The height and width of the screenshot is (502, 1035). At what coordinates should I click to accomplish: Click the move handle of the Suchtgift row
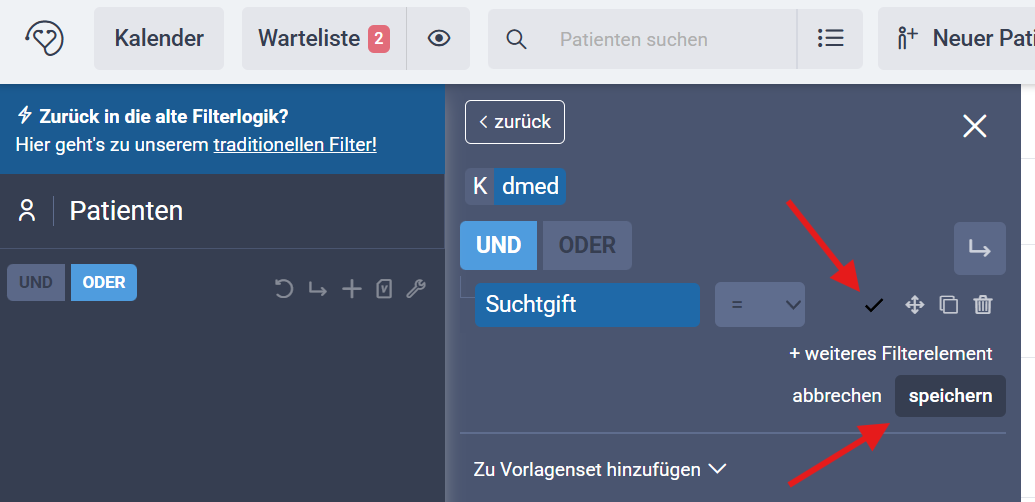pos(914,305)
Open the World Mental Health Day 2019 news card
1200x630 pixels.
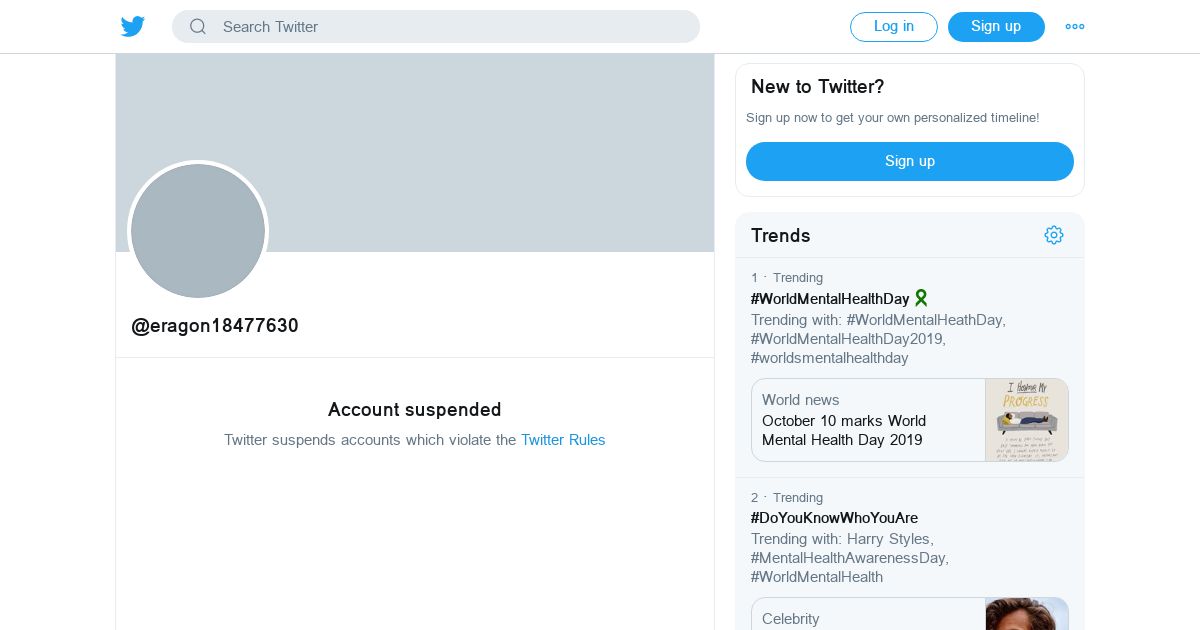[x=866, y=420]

══════════

■ Task details: Output the data exactly as it is, with the pictures dropped.

■ Answer for the task:
The height and width of the screenshot is (502, 1035). At what coordinates should I click to accomplish: Click the move handle of the Suchtgift row
pos(914,305)
Open the World Mental Health Day 2019 news card
1200x630 pixels.
[x=866, y=420]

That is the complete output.